> AIM OF THE EXERCISE: Give the entries again exactly, without pictures.

━━━━━━━━━━━━━━━━━━━━

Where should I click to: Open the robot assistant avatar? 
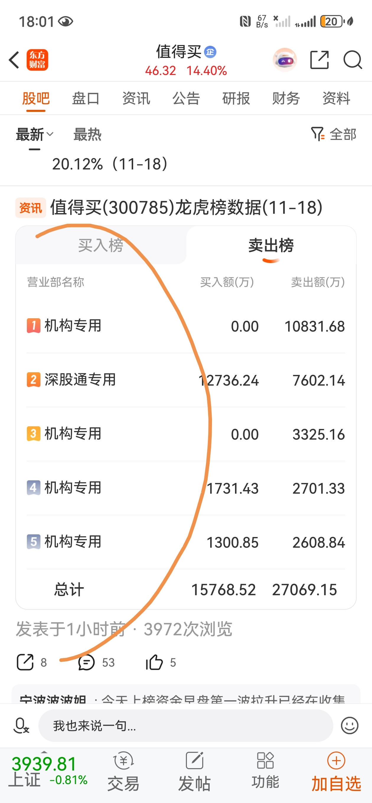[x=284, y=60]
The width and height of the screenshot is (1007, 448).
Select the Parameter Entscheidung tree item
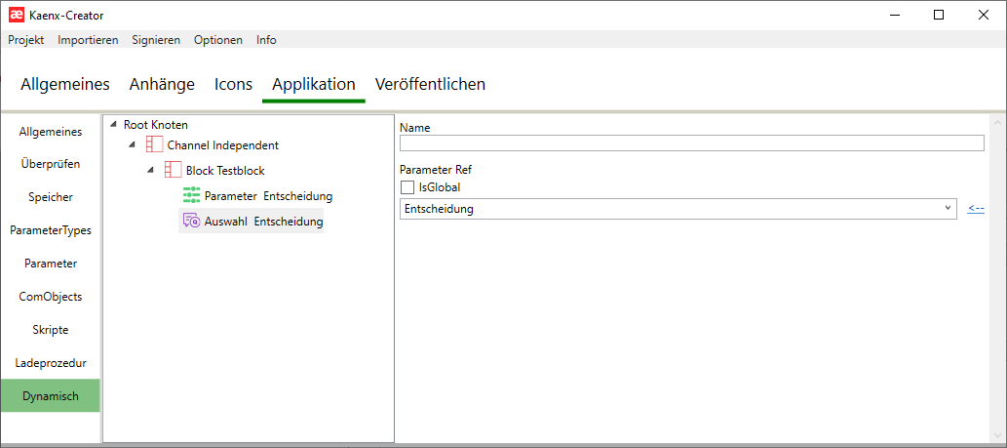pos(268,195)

━━━━━━━━━━━━━━━━━━━━

> RESULT:
Where should I click to: Open the robot assistant avatar? 
[x=284, y=60]
The width and height of the screenshot is (1007, 448).
Select the Parameter Entscheidung tree item
pos(268,195)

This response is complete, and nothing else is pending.